The Daily Telegraph, Page: 1 Daily Mail, Page: 1, 2 The Times, Page: 36 The I, Page: 11 The Guardian, Page: 29 The Sun, Page: 13 The Scotsman, Page: 10
CORPORATE NEWS – TUESDAY 8TH SEPTEMBER 2020
Business will struggle to repay Covid debt, BCC warns
A survey of service sector and manufacturing businesses by the British Chambers of Commerce and TSB has found that more than one in four companies may need to scale down their operations to repay debt accrued during the COVID-19 pandemic. Businesses will need to be given flexible repayment options if an “unsustainable debt crisis” is to be avoided, the BCC said. A quarter said they would have to change their investment plans because of their debts and more than one in ten feared that they may be forced out of business. The groups’ director general Adam Marshall commented: “If not addressed, large debt burdens could stifle the recovery, threatening jobs and constraining business activity and investment.”
The Times, Page: 38
PROPERTY NEWS – TUESDAY 8TH SEPTEMBER 2020
Halifax figures show record UK house prices
Halifax has reported that pent-up demand and the stamp duty holiday have seen UK house prices reach a record high in August, with managing director Russell Galley stating: “A surge in market activity has driven up house prices through the post-lockdown summer period.” The price of the average UK house now stands at £245,747, with Andrew Burrell of Capital Economics noting: “Pent-up demand will soon be expended. A weak economy, cautious lenders and the end of the stamp duty cut will weigh on prices.”
The Daily Telegraph, Business, Page: 1 The Guardian City AM
ECONOMY NEWS – TUESDAY 8TH SEPTEMBER 2020
UK consumer spending exceeds last year’s level for first time since lockdown
Data from Barclaycard indicates that consumer spending grew 0.2% in August, compared with the same month last year, up from a 2.6% contraction in July and the first expansion since February. Separately, the British Retail Consortium and KPMG retail sales monitor reported retail sales rising at an annual rate of 3.9% in August. Paul Martin, UK head of retail at KPMG, said: “We continue to experience mixed fortunes and not all retailers are where they should be at this point in the year. Fashion sales did start to rebound somewhat although this was mainly driven by children’s back-to-school purchases. Likewise, the focus on home-related products, including furniture and computing equipment, continued – no doubt aided by many consumers remaining mostly at home.”

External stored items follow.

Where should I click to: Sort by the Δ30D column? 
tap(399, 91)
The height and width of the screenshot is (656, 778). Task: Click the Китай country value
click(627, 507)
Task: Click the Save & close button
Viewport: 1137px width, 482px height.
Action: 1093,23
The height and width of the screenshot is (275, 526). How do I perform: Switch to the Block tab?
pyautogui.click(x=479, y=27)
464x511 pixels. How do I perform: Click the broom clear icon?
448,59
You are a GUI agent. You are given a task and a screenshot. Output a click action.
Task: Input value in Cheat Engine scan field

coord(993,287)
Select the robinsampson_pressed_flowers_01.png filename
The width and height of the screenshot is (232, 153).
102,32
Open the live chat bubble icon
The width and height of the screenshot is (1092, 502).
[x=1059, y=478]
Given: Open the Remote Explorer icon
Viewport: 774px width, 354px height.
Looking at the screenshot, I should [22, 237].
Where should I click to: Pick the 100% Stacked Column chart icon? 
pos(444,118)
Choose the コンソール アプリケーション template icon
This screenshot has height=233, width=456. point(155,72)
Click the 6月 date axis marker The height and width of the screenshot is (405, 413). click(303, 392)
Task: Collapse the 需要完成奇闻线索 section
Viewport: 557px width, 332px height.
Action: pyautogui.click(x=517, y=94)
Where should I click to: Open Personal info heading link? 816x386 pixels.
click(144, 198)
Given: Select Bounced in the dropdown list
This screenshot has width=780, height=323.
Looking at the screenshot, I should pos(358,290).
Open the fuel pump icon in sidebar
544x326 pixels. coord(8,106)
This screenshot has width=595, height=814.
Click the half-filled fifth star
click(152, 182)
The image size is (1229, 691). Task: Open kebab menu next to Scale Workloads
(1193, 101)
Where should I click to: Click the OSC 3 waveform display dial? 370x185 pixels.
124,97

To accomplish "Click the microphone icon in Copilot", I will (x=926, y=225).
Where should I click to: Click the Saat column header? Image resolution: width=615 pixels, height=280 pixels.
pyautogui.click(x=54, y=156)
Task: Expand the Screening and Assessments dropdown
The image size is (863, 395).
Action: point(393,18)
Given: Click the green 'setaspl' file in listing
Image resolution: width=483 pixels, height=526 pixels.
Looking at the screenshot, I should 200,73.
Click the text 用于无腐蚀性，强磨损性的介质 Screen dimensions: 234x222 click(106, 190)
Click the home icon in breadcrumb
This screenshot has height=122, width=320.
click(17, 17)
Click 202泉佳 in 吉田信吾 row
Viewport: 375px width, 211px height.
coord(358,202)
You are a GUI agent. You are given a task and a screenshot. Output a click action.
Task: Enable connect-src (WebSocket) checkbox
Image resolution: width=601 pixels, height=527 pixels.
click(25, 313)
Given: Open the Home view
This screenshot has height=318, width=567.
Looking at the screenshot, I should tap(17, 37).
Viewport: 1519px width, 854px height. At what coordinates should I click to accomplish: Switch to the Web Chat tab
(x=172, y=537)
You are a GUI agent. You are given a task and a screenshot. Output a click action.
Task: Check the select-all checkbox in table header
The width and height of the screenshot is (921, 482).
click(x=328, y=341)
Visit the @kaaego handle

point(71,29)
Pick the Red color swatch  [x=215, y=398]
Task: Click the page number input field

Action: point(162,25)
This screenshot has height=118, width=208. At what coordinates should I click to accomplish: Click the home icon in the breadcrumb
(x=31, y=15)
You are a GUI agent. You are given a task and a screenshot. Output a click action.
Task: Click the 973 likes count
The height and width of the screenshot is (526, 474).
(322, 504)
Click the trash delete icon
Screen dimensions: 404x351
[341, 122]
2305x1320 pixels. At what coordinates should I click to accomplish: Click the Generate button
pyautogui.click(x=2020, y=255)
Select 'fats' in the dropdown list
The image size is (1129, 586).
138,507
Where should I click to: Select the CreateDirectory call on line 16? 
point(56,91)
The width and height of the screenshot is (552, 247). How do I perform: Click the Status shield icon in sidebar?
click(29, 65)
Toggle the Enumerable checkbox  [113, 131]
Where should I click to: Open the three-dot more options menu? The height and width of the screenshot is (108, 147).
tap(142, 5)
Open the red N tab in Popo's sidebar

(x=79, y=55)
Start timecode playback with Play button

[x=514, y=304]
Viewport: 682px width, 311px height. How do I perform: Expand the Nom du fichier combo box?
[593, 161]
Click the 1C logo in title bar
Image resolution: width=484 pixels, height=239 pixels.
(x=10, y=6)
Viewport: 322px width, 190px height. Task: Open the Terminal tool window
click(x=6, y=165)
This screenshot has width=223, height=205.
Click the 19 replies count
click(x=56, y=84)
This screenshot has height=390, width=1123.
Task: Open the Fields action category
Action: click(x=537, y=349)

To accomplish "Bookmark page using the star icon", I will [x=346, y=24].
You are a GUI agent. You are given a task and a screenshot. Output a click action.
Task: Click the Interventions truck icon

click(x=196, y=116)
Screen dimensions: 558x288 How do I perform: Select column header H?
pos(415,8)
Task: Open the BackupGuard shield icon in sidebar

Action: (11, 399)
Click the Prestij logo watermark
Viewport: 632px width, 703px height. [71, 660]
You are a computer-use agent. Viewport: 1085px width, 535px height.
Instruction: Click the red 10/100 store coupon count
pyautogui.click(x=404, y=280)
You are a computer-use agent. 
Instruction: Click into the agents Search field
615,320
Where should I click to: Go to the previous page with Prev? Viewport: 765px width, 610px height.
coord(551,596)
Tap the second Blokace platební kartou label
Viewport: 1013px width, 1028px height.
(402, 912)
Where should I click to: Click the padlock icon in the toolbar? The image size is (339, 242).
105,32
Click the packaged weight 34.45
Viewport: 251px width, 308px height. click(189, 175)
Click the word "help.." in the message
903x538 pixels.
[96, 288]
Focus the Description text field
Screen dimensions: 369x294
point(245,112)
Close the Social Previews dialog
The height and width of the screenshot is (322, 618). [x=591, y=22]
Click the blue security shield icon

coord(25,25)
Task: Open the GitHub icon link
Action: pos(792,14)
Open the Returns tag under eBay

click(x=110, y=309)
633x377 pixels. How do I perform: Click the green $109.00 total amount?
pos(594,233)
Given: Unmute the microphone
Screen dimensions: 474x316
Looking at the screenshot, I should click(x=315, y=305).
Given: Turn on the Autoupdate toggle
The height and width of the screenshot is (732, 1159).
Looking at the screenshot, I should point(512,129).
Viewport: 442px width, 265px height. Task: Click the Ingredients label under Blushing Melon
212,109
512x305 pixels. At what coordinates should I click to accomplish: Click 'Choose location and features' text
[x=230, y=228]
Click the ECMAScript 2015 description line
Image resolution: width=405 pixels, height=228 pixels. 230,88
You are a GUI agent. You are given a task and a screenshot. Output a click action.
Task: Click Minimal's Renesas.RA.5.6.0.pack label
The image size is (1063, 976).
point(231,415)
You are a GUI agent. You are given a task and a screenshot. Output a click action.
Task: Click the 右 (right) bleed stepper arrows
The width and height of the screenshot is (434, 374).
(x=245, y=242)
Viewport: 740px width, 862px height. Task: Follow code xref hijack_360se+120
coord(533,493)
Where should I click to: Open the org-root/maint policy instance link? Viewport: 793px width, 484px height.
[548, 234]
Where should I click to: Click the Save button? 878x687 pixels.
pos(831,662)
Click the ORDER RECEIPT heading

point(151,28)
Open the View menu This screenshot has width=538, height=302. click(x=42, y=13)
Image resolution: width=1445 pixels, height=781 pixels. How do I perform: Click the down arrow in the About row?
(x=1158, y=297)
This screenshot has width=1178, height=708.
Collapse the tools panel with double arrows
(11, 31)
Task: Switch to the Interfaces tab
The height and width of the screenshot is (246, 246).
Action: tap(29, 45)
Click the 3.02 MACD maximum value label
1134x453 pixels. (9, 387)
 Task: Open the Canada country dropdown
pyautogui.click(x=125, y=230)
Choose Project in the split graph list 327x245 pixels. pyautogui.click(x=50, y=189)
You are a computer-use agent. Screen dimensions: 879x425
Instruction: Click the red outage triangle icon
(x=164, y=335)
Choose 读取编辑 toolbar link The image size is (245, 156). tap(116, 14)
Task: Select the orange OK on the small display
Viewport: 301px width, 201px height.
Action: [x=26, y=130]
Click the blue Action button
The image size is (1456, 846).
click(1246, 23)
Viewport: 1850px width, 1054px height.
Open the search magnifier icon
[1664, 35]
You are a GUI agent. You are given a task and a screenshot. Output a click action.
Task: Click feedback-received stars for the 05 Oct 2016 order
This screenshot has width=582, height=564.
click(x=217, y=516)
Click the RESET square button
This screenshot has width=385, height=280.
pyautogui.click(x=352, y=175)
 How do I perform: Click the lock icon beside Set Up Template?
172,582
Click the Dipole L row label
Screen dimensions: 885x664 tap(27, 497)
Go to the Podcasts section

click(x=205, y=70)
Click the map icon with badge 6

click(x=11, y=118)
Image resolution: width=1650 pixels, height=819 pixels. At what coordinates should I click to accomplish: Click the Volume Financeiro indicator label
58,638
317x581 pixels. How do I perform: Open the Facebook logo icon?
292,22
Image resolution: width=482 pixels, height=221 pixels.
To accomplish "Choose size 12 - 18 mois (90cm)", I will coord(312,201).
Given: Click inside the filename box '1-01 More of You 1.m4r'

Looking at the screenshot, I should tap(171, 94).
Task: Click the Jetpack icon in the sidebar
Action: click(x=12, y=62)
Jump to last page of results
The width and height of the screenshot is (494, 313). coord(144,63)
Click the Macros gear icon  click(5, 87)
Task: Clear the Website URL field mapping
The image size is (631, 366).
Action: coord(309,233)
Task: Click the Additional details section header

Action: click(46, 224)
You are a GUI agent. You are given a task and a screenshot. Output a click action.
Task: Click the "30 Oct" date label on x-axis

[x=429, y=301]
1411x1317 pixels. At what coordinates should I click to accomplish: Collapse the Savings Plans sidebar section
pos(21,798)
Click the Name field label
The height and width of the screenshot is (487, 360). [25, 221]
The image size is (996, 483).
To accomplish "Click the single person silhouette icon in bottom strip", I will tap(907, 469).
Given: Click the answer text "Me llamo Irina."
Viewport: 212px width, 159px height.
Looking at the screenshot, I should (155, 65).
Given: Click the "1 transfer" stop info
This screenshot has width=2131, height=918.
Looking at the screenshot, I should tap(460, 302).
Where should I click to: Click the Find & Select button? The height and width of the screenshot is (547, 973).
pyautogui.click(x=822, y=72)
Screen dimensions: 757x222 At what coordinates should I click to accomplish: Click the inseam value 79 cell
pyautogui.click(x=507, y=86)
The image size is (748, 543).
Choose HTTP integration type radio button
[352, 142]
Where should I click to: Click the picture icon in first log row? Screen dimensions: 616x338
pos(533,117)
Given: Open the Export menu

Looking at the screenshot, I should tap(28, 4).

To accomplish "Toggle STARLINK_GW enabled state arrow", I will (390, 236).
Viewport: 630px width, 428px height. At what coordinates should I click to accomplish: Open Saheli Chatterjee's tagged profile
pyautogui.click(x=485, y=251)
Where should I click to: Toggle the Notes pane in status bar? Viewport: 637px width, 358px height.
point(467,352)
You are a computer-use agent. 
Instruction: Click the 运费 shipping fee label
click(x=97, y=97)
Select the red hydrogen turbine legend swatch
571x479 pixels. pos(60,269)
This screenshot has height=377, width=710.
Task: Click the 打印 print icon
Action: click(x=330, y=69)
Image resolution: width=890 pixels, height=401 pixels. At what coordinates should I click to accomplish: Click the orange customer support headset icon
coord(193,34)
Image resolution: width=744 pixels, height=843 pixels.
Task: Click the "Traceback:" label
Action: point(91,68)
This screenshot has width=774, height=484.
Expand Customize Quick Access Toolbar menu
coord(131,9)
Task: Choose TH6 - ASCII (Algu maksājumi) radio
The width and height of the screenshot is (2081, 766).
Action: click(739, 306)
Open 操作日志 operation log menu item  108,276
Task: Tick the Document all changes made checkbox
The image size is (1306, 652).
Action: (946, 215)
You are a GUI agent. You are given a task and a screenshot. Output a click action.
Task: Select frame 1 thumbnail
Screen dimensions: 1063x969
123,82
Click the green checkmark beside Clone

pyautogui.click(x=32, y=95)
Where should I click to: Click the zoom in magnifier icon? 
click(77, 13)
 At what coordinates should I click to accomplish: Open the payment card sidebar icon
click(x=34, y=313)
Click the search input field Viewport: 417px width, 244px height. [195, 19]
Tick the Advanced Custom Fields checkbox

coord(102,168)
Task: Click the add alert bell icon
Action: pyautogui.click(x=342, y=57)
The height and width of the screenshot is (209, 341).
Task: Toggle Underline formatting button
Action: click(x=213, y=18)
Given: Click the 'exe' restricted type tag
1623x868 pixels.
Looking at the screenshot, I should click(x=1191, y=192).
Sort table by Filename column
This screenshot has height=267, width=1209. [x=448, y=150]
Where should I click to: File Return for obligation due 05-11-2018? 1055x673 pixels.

Sterling drops as Brexit tensions escalate
Sterling dropped about 0.5% against the USD in early European trading yesterday ahead of another round of Brexit trade talks between the UK and EU. The prospects for a deal were dealt another blow overnight after news that the UK Government is preparing to override previous agreements with the EU.
OTHER NEWS – TUESDAY 8TH SEPTEMBER 2020
Forget philanthropy and tax, tax, tax
Paul Vallely explains at length in a piece for the Guardian why philanthropy does little to resolve wealth inequality. Rather, it serves elite causes, enables billionaires to dictate policy and instead of making the world a better place, undermines democracy. Vallely goes on to point out that tax relief adds the money of ordinary citizens to the causes chosen by rich individuals, but attempts to reform the tax relief continue to hit brick walls. Vallely cites Rutger Bregman, who, when asked at Davos in 2019 how the world could prevent a social backlash rising from the growth of inequality, replied: “The answer is very simple. Just stop talking about philanthropy. And start talking about taxes – Taxes, taxes, taxes. All the rest is bullshit, in my opinion.”